A Quantitative Approach to Forecast Well Productivity While Drilling

Li, Maowen (CNOOC) | Lei, Guowen (Baker Hughes, a GE Company) | Zhang, Mingjie (CNOOC) | Coskun, Sefer B. (Baker Hughes, a GE Company) | Sy, Resksmey C. (Baker Hughes, a GE Company) | Hardikar, Nikhil P. (Baker Hughes, a GE Company)

OnePetro 

Abstract

The WEIZHOU-XYZ project is a newly developed offshore oilfield located in South China Sea. A quick and accurate productivity estimate would add valuable information to the decision-making on further field development, which is divided into three phases as per priority. A luxury dataset comprising seismic, drilling, well logs, well testing and production was acquired from most wells drilled in Phase-1. The objective of this paper is to establish a fast productivity forecasting method that can be used for the newly drilled wells of Phase-2 and Phase-3 after acquiring logging-while-drilling (LWD) data only.

The well-productivity forecasting model was based on uncertainty analyses using the Monte-Carlo method. Starting with equations of the production rate and the productivity index, each parameter of the equations has been investigated based on LWD data, and with a reference to the Phase-1 wells. Two key reservoir data used for the forecasting model are LWD formation testing (formation pressure while drilling - FPWD) and LWD nuclear magnetic resonance (NMR). These two dataset are the main information collected while drilling along with LWD resistivity and gamma ray in Phase 2. The FPWD data provides mobility, thus indicating the ability of fluid flow through the permeable reservoirs. The LWD NMR data provide continuous porosity measurement. Additionally, the T2 relaxation sensitives to both the pore size distribution and fluid properties providing estimation of formation permeability and fluid viscosity. Differing from the conventional way of a constant value input to the production rate equation, the proposed method sets all productivity related parameters (permeability, thickness, formation volume factor, viscosity, drainage radius etc.) under an uncertainty distribution range. The productivity prediction model is processed and evaluated using Monte-Carlo simulations. A scenario of 10,000 runs were conducted to account for the possible production distribution. As a result, an expected value of production rate or productivity index is used for the delivery of the possible forecasting outcome.

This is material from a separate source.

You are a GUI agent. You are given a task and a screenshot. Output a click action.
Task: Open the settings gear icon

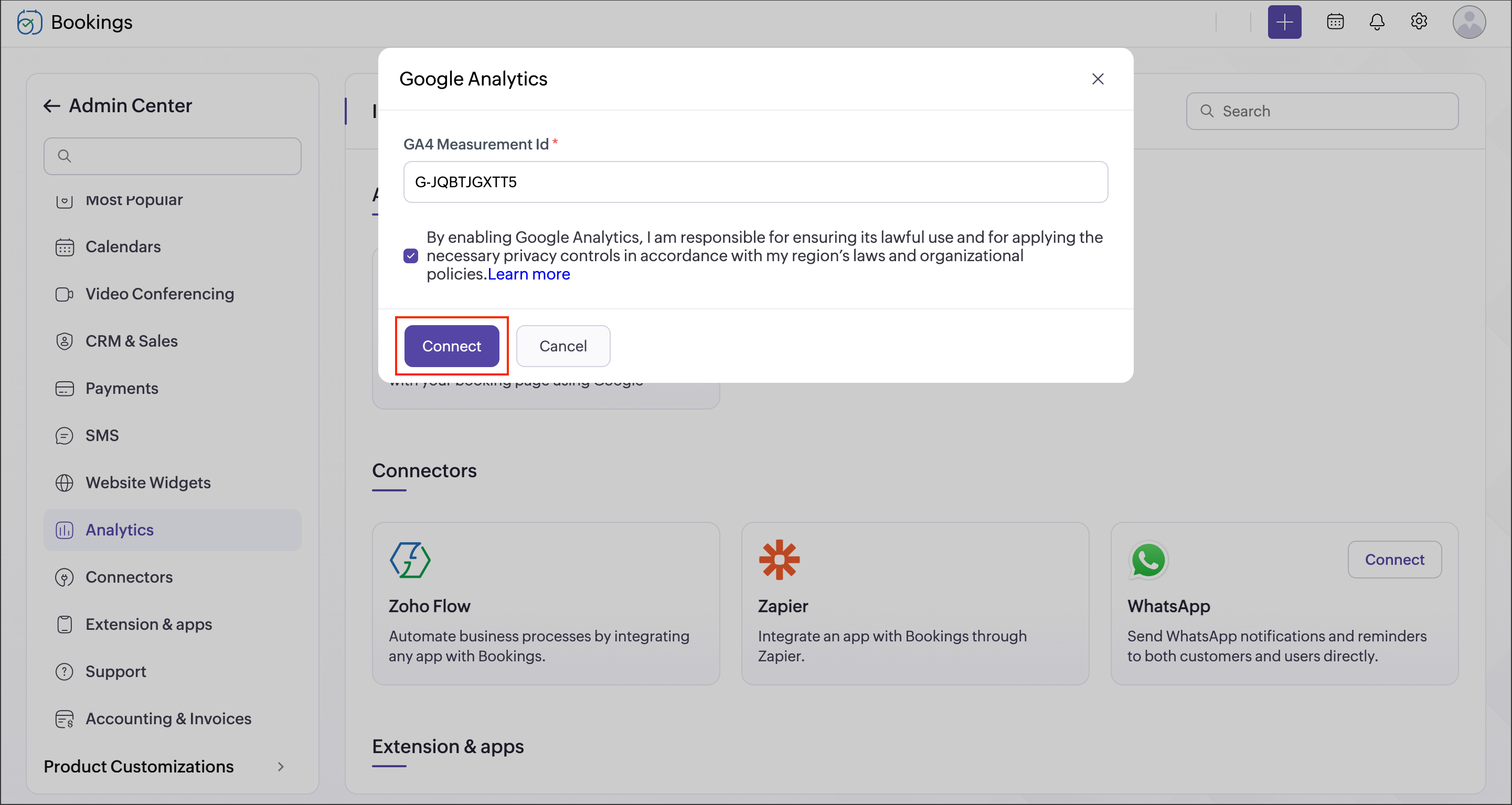click(1418, 23)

In this study, a successful application of this forecasting model has been proven by a good match with actual results from a well test. The observed difference is less than 5% between the real production rate and the expected value from the forecasting model.

This paper shows that formation testing while drilling and NMR while drilling together provide valuable inputs for productivity forecasting. The integrated method would be very helpful and meaningful for the production evaluation and decision-making for the Phase-2 and Phase-3 development wells, which will have limited data acquisition. A Monte-Carlo simulation workflow has been proposed for quantitative prediction.